## Requirements
Carry on the email thread about keeping trees and training data in memory, starting right after its final sentence.

## Text block
Hey Andy,

What is the use case that is driving your question?
Are you looking at the training phase - I didn't realise that one needed to keep the data in memory. I have a use case where even keeping the trees, much less the data, in memory during classification is an issue.

Ted, do you have some references on the algorithms below? I've done some work on using mmap trees during classification. I'd be happy to contribute along those lines.

On 01/25/2013 04:52 PM, Ted Dunning wrote:
Hey Andy,

There are no plans for this.  You are correct that multiple passes aren't
too difficult, but they do go against the standard map-reduce paradigm a
bit if you want to avoid iterative map-reduce.

## Raw data
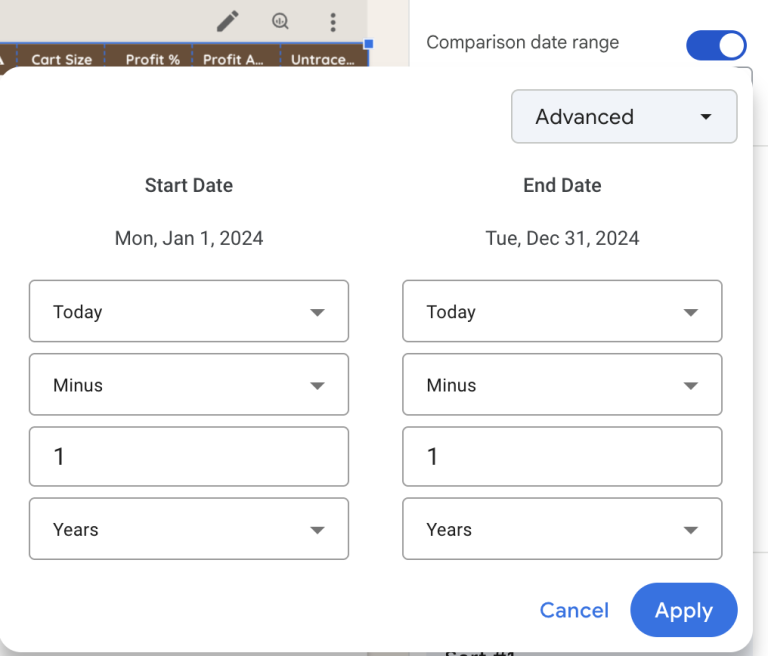Screen dimensions: 768x656
Task: Select the truncated Untrace... column header
Action: tap(322, 59)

## Result of this task
It definitely would be nice to have a really competitive random forest
implementation that uses the global  accumulator style plus long-lived
mappers.  The basic idea would be to use the same sort of tricks that
Vowpal Wabbit or Giraph use to get a bunch of long-lived mappers and then
have them asynchronously talk to a tree repository.

On Fri, Jan 25, 2013 at 6:58 PM, Andy Twigg <[email protected]> wrote:

Hi,

I'm new to this list so I apologise if this is covered elsewhere (but
I couldn't find it..)

I'm looking at the Random Forests implementations, both mapreduce
("partial") and non-distributed. Both appear to require the data
loaded into memory. Random forests should be straightforward to
construct with multiple passes through the data without storing the
data in memory. Is there such an implementation in Mahout? If not, is
there a ticket/plan ?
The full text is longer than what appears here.